Asthall Manor is a gabled Jacobean Cotswold manor house in Asthall, Oxfordshire.
It was built in about 1620 and altered and enlarged in about 1916. The house is Grade II listed on the National Heritage List for England.
Early in the 20th century, the house was the childhood home of the Mitford sisters.
Asthall Manor is a vernacular two-storey house with attics, built of local Cotswold limestone on an irregular H-plan with mullioned and mullioned-transomed windows and a stone-slated roof typical of the area. There are records of a house on the site since 1272 when Richard, 1st Earl of Cornwall, owned a house on the site worth 12d. In 1304 the curia, garden and fish pond were valued at 10 shillings.
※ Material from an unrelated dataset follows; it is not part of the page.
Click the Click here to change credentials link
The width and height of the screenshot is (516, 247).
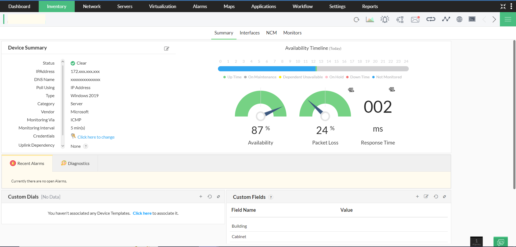click(x=96, y=137)
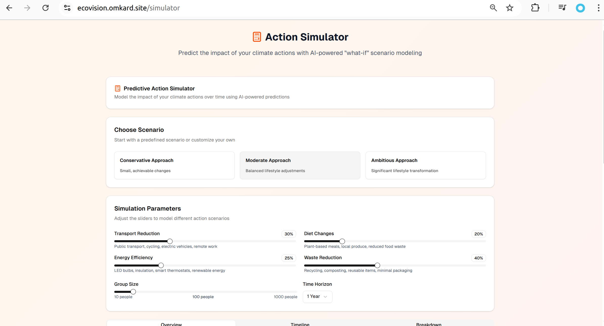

The core of the current building at Asthall was built in 1620 for Sir William Jones on the site of the mediaeval hall. In 1688 the estate was sold to Sir Edmund Fettiplace; it stayed in branches of the same family for the next 130 years when it was sold to John Freeman-Mitford, 1st Baron Redesdale in 1810. During their 116-year tenure the Freeman-Mitfords made many alterations to the house including the installation in 1899 of an electric power system powered by a water turbine fed by the River Windrush. The architect Charles Bateman altered and enlarged the house in 1916. In 1920 a former barn was converted to a ballroom and joined to the main house by a cloister. In 1926 the house was sold to Thomas Hardcastle and was purchased by the current owners in 1997 on the death of Hardcastle’s son.